Springwatch 2022 reveals the seasons’ wildlife in real time. This series the theme is overarching: the “restorative power of nature”. Presenters Chris Packham and Michaela Strachan will be joined by the camera team on location to reveal the goings on in birds’ nests and provide insight into a bee colony amongst other delights. Later Megan McCubbin will take viewers on a spring road trip across the North of England, viewing osprey nests as well as forest activity on the ground.
“Nature … is something we are very much implicated in”
Springwatch explores, engages and simply wallows in the joy of spending time embracing our natural world. The privileged insights are brought to the small screen through macro filming, and the series introduces some of the most passionate people dedicating their time and immersing themselves in the natural world.
The OU’s academic consultants to the programme are Dr Clare Lawson, lecturer in environmental sciences and Dr Andy Morris, staff tutor and senior lecturer in Geography. Dr Lawson’s research work has focussed on species-rich grasslands and how they respond to a changing environment, while Dr Morris has a background in social and cultural Geography.
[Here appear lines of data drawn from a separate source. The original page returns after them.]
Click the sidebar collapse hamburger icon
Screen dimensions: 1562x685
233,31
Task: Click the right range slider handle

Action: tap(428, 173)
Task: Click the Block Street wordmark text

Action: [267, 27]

His main area of interest centres on the relationships between humans and wildlife, plus how they can challenge and inform understandings of nature and society.
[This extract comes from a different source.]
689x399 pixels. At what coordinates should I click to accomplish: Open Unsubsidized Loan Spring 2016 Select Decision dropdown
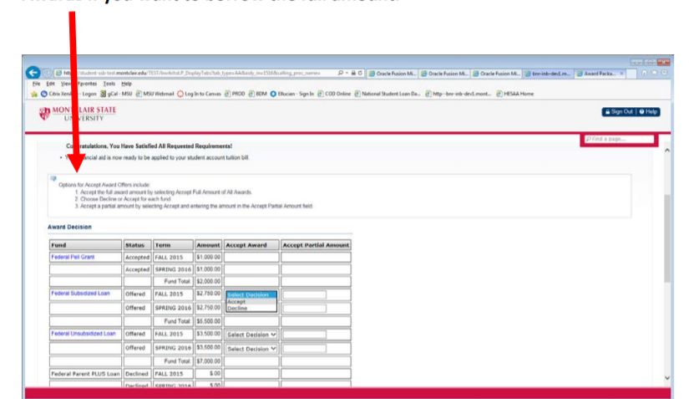pyautogui.click(x=251, y=348)
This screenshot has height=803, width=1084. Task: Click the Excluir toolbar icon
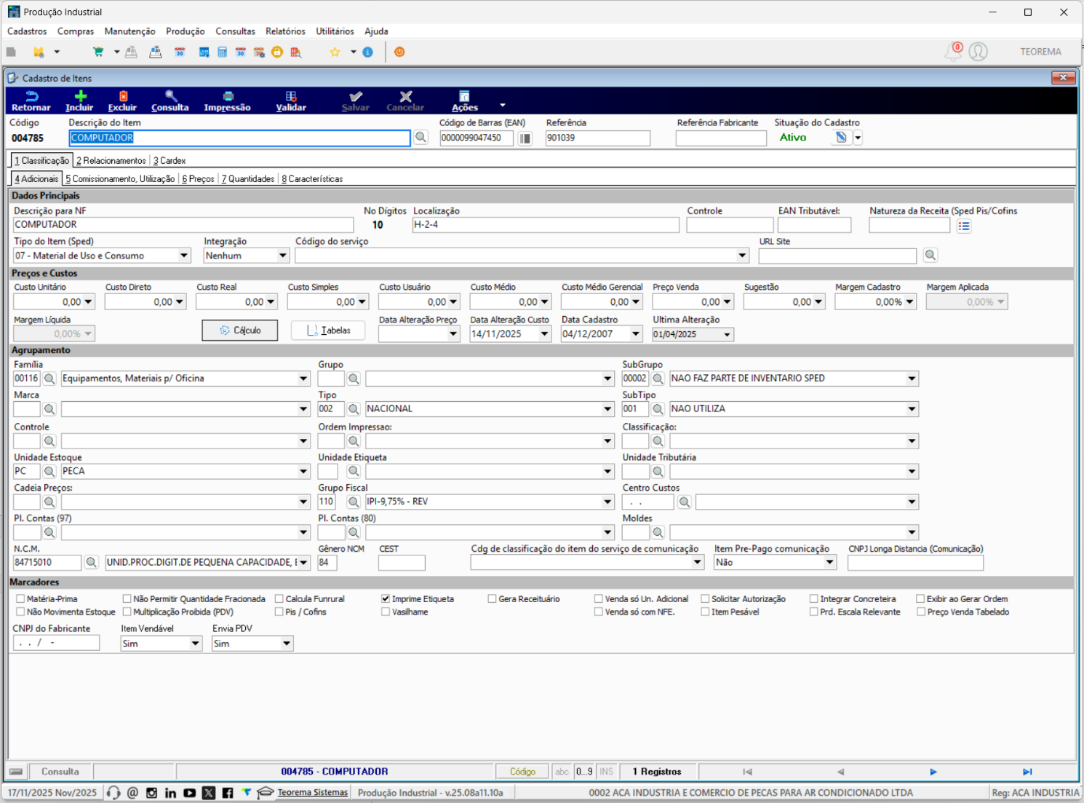123,96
Dr Morris says this series content is “fantastically diverse”
“Springwatch certainly provides the affecting moments of renewal and rebirth that you would expect but it is also about communicating the findings of new and revealing research about wildlife and the environment, as well as our relationship too it, including the significant role it plays in our mental health – something we learned a lot about on the previous series we worked on at the height of lockdown in Spring 2020.
“The importance of Springwatch, and the connection it makes with my own research interests on the geographies of human-wildlife relations, is that it is not just about a detached understanding of nature as something that exists separate to us, but about something that we are also very much implicated in; how the effects of issues such as habitat loss and climate change highlight the interdependencies between our lives and those of plants and animals.”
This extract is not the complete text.